Both companies have started committing major investment into India as the country’s digital payments sector booms. They’re looking to reap the rewards of a major displacement that is being driven by rapid internet adoption amongst the Indian millennials and government activity. In November 2016, the government introduced demonetisation, invalidating large banknotes and eliminating 90% of the currency in circulation. As a result, there’s been a major growth in cashless transactions – but there’s plenty more growth to come, with 90% of payments still being made in cash. As India’s 440 million millennials continue to migrate towards digital, the change could come fast.

Despite this huge potential, Visa and Mastercard face regulatory hurdles in India. In 2018, the Reserve Bank of India (RBI) mandated that subsidiaries of foreign payments firms should store their payments data in India, and said that all “critical” user data to be processed should be done so locally.
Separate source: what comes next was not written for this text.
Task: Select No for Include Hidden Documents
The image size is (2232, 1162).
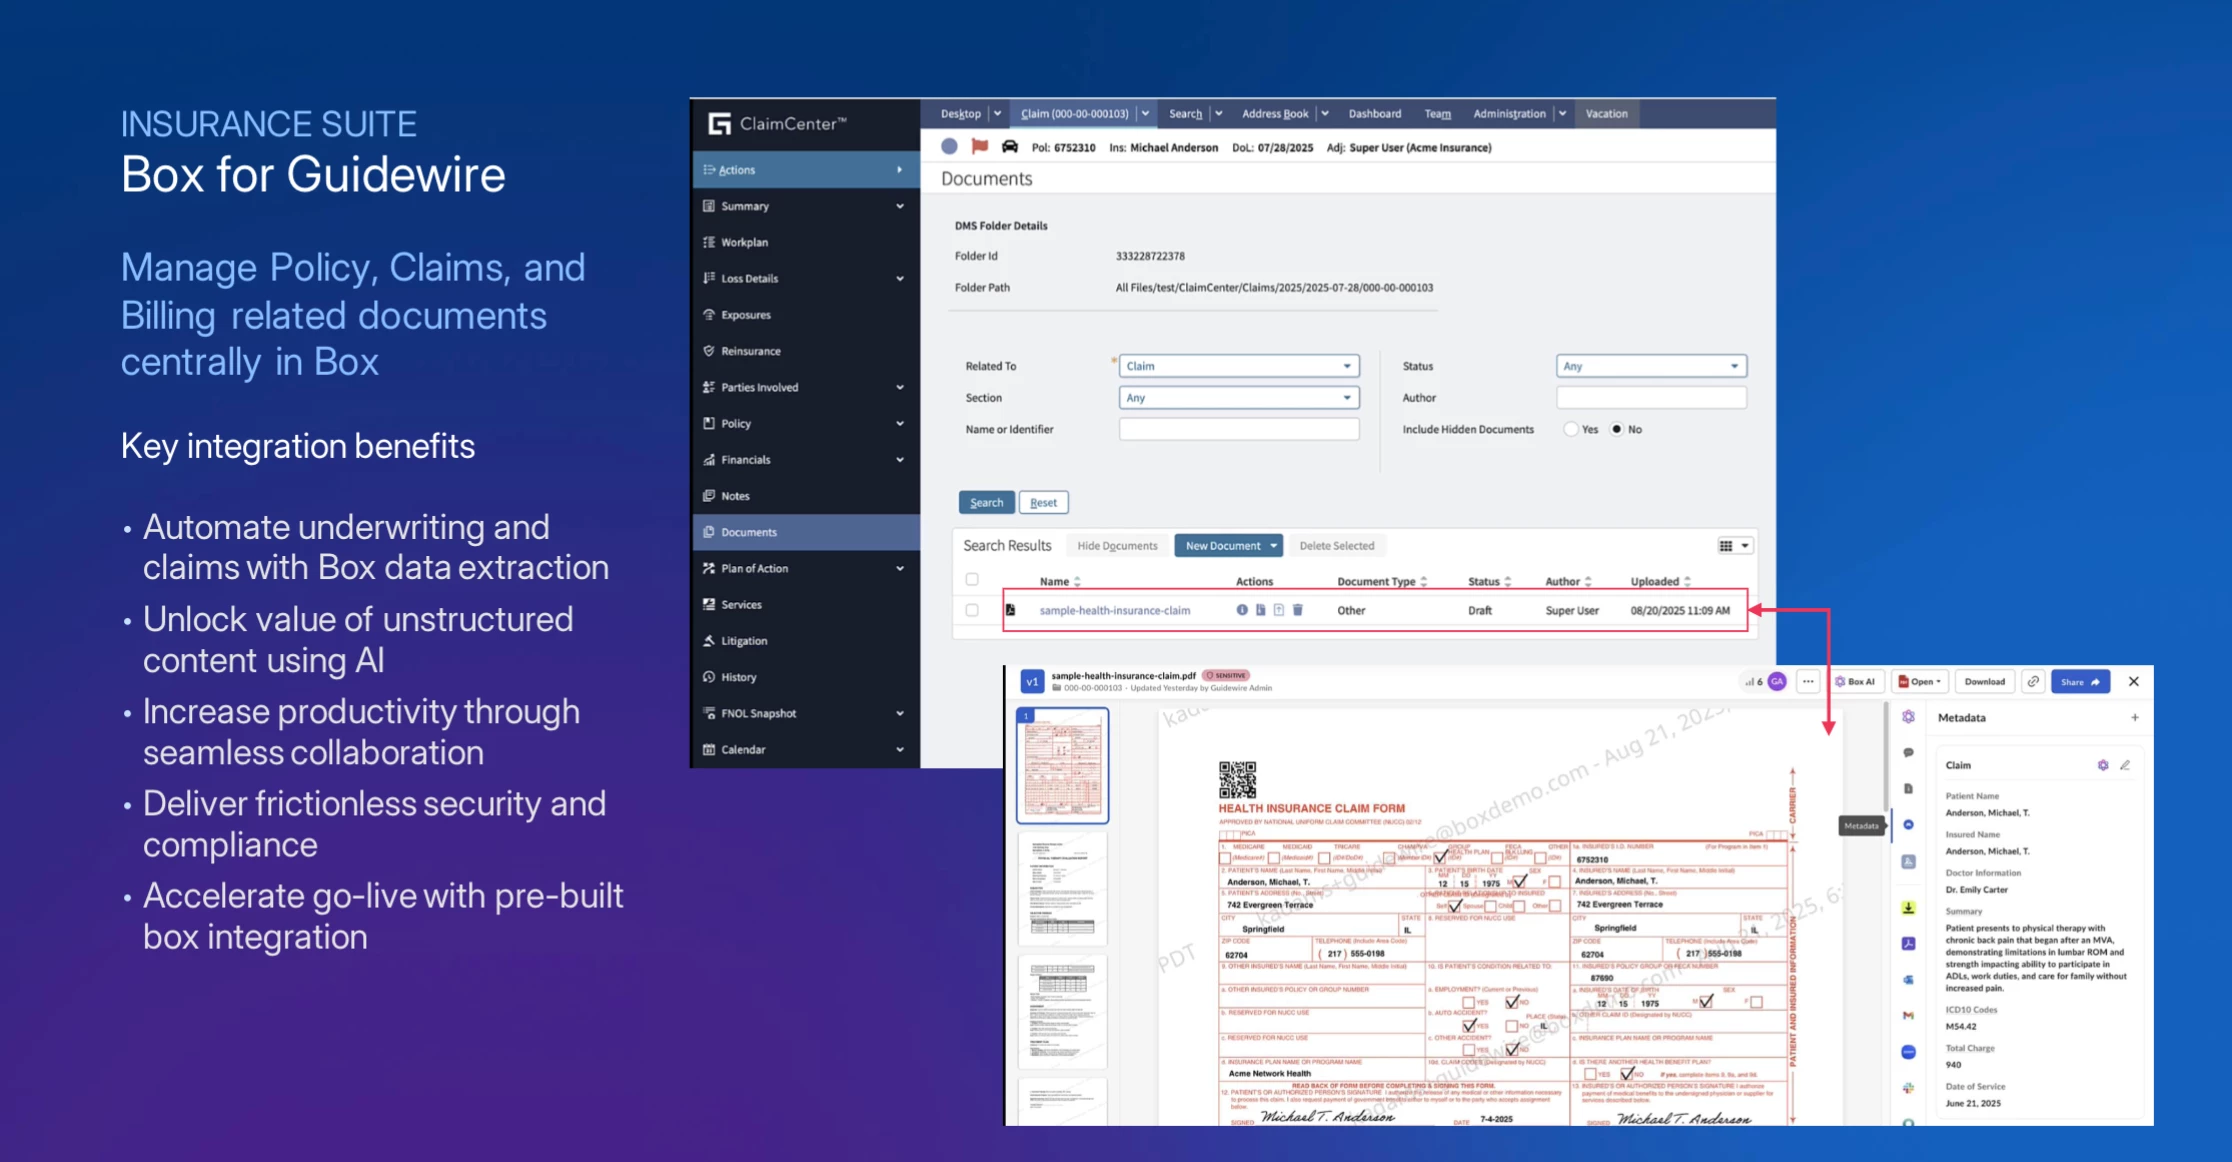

As a direct result of that, both companies are looking to expand their presence in the country. Mastercard has committed to building an “Indian services hub” that will deal with most of the data stuff. Porush Singh, the company’s president for South Asia, said: “The government is committed to Digital India and we’re partnering with them by increasing the acceptance of digital payments and by engaging in consumer and merchant education.” Both companies are also working with numerous local fintech start-ups.

With a huge, young, population and a government-driven move away from cash, there’s no doubt that India offers payments companies one of its most relevant markets. So far, Mastercard and Visa look to be doing everything they need to in order to capture it.

Dominion holds Mastercard and Visa in its Global Trends Ecommerce Fund.